The inspector candidate sprinted down the alley. Kohl too armed himself. He slowly approached the courtyard.

Trapped.

Just like at Malone’s apartment.

Paul and Reggie Morgan stood, panting from the brief sprint, in a gloomy courtyard, filled with trash and a dozen browning juniper bushes. Two teenage boys in dusty clothes tossed rocks at pigeons.

“Not the same police?” gasped Morgan. “From the Summer Garden? Impossible.”

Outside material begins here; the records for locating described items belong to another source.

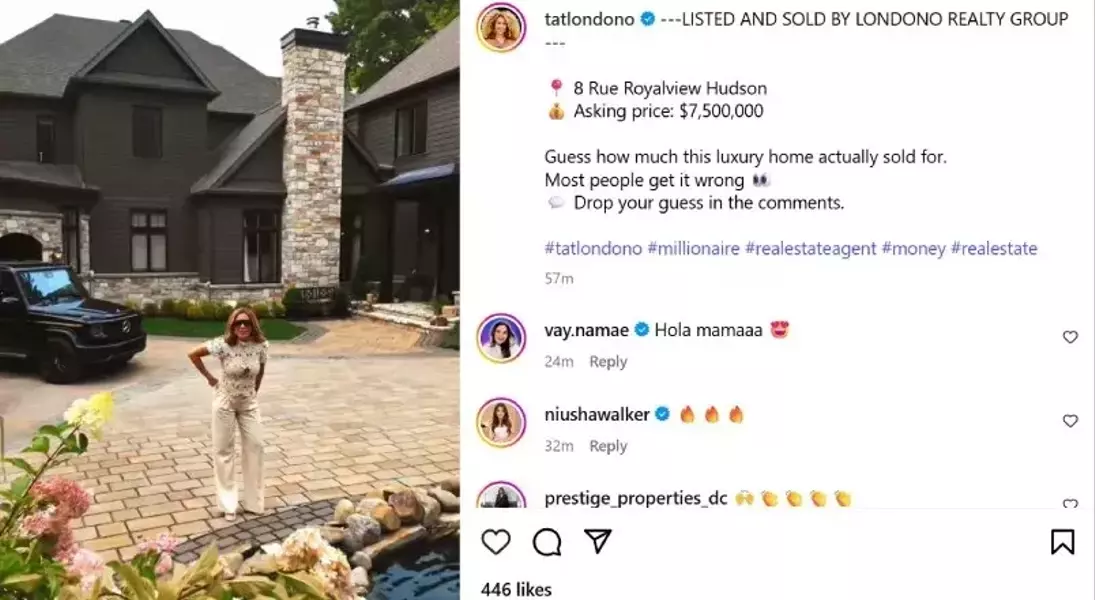
Task: Like vay.namae's comment heart
Action: click(1070, 337)
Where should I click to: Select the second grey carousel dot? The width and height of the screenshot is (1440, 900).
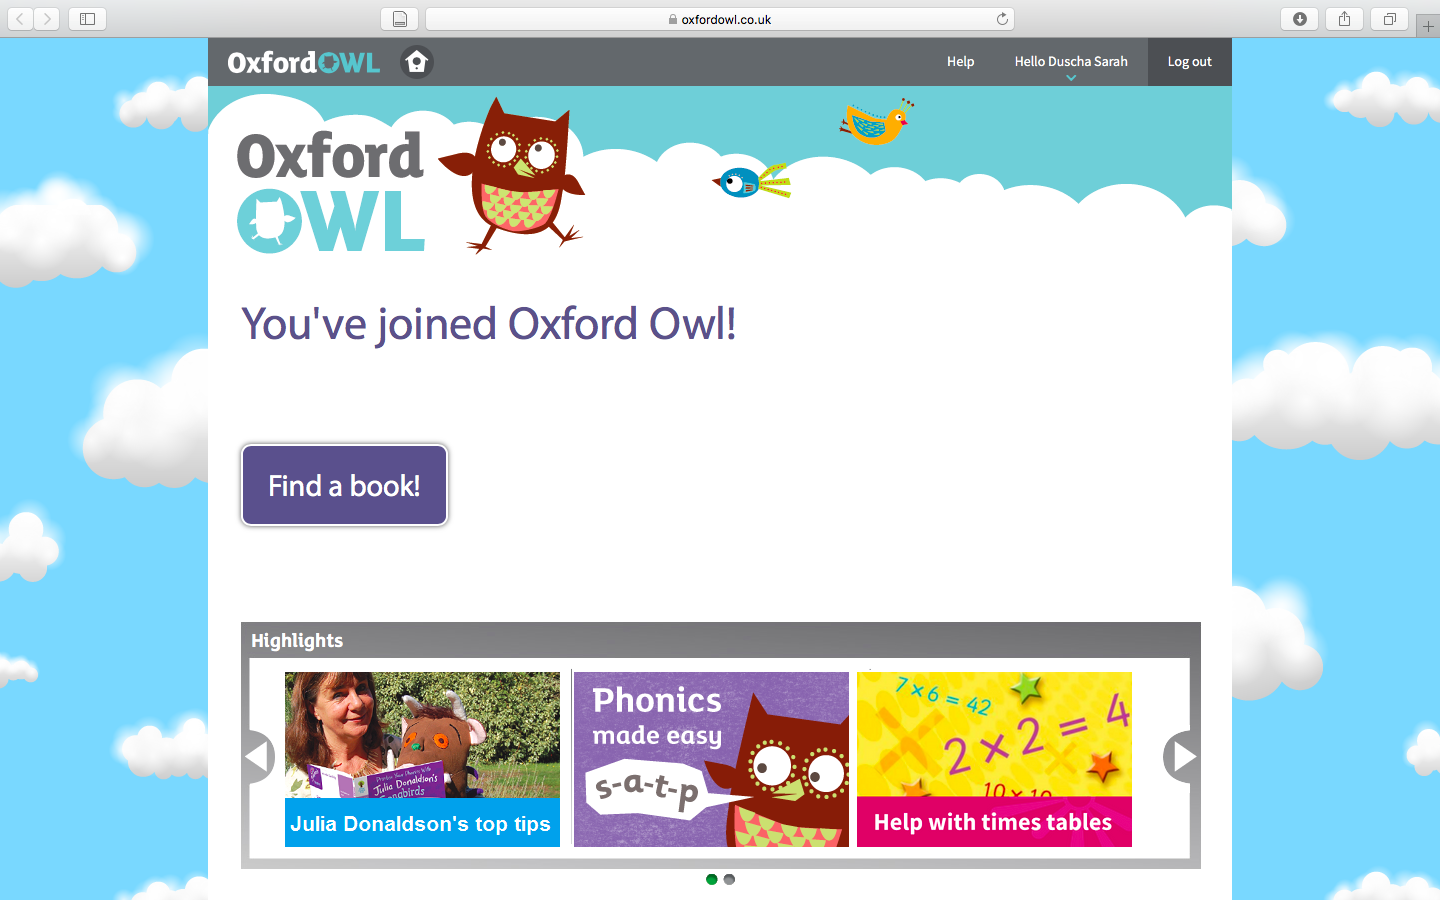point(729,879)
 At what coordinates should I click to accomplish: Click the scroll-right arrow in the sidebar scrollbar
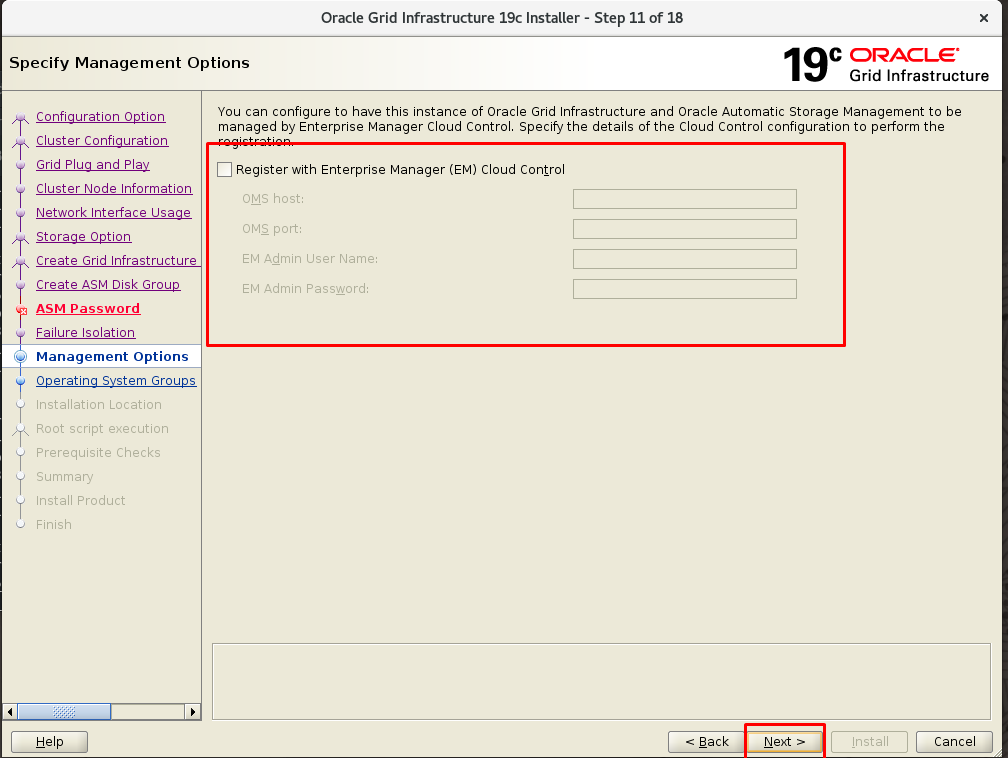click(194, 712)
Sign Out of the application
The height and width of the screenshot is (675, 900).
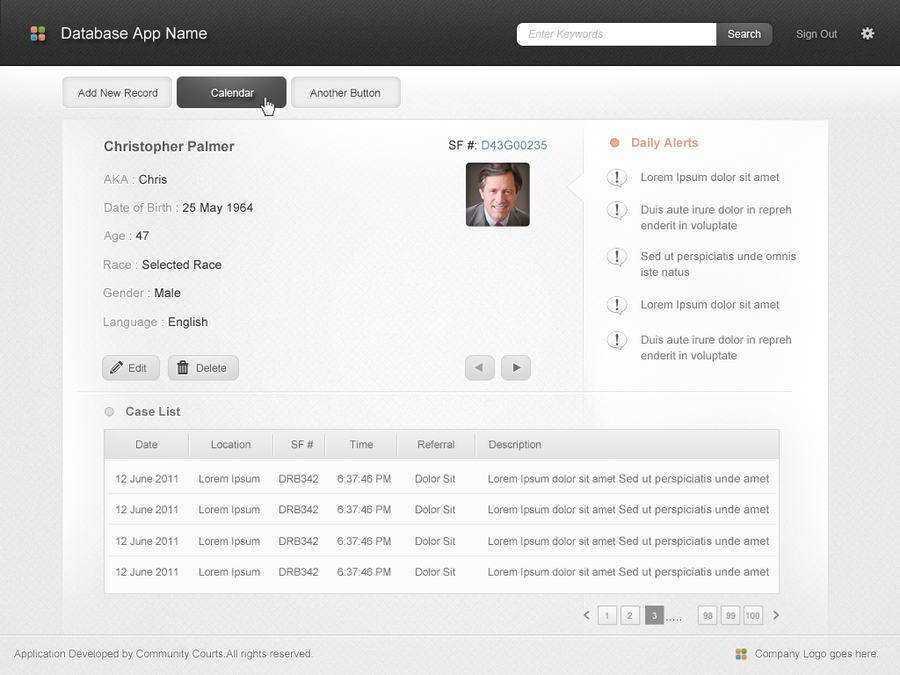(x=816, y=33)
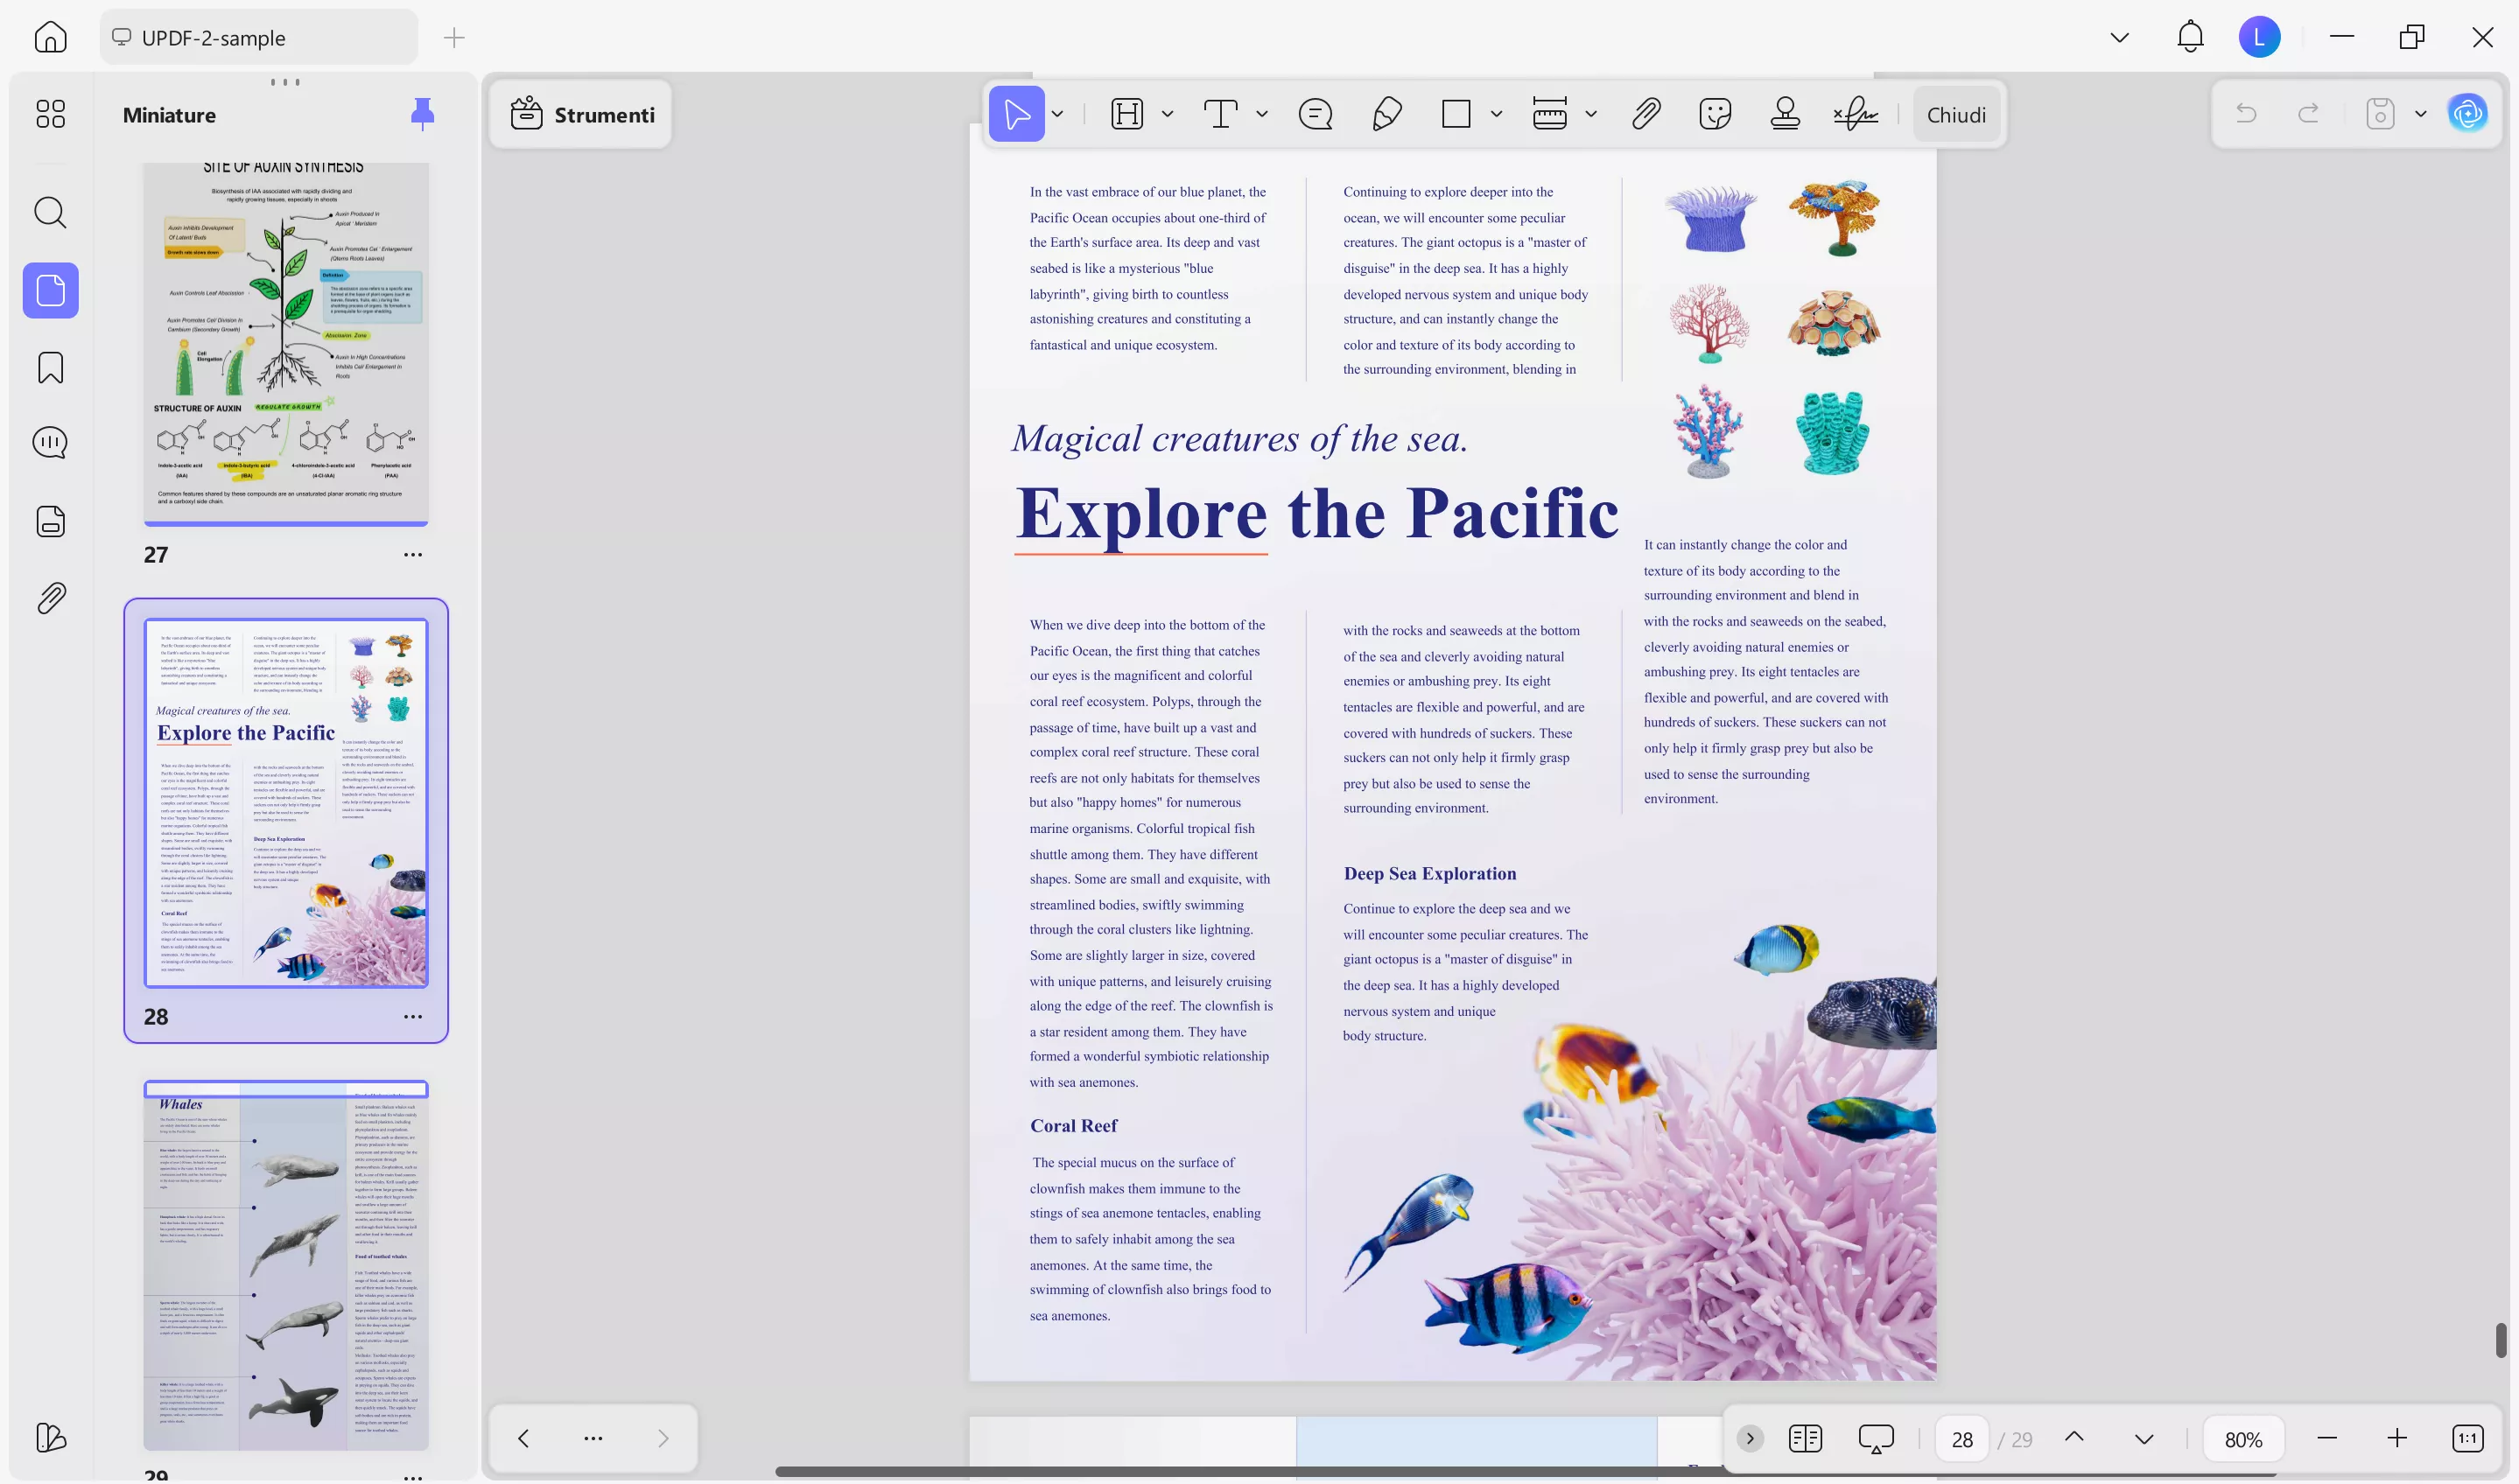Viewport: 2519px width, 1484px height.
Task: Choose the stamp tool
Action: (x=1786, y=114)
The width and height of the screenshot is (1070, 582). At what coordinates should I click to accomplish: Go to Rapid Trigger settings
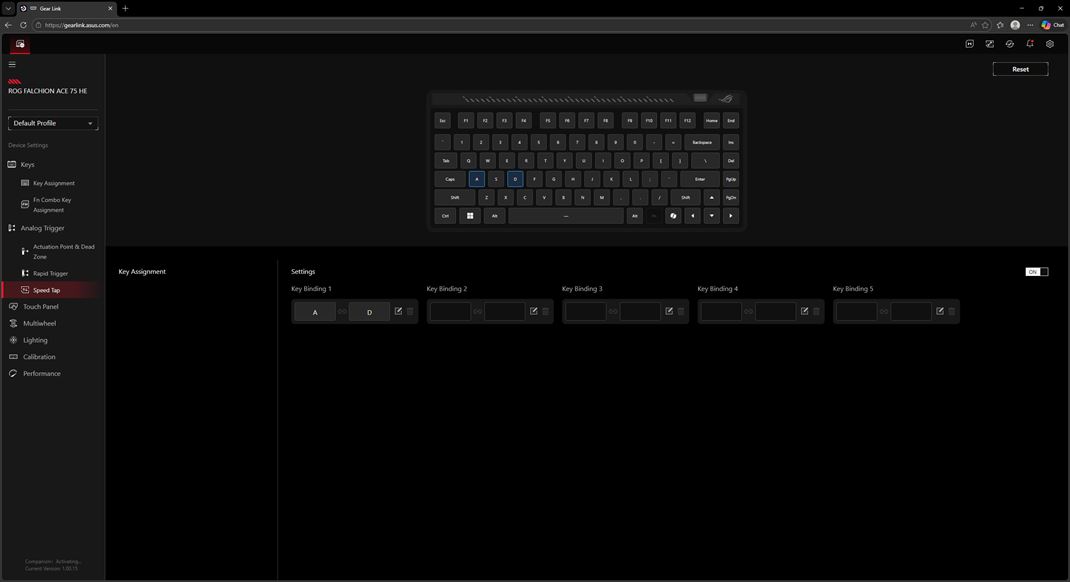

“The same.” Paul wasn’t sure they’d been spotted, but the younger officer, in the green suit, had glanced their way just as Paul had pulled Morgan into the courtyard. They had to assume they’d been seen.

“How did they find us?”

Paul ignored the question, looking around him. He ran to the wooden entrance door in the center of the U of the building; it was closed and locked. The first-floor windows were eight feet off the ground, a tough climb. Most were closed but Paul saw one was open and the apartment it let onto appeared deserted.

Morgan noticed Paul’s glance and said, “We could hide there, yes. Pull the blinds. But how do we climb up?”

“Please,” Paul called to one of the boys who’d been pitching rocks, “do you live here?”

“No, sir, we just come to play.”

“Do you want to earn a whole mark?”

“Greet God, sir,” one said. His eyes went wide and he trotted over to the men. “Yes, we do.”

“Good. But you must act quickly.”

Willi Kohl paused outside the courtyard entrance.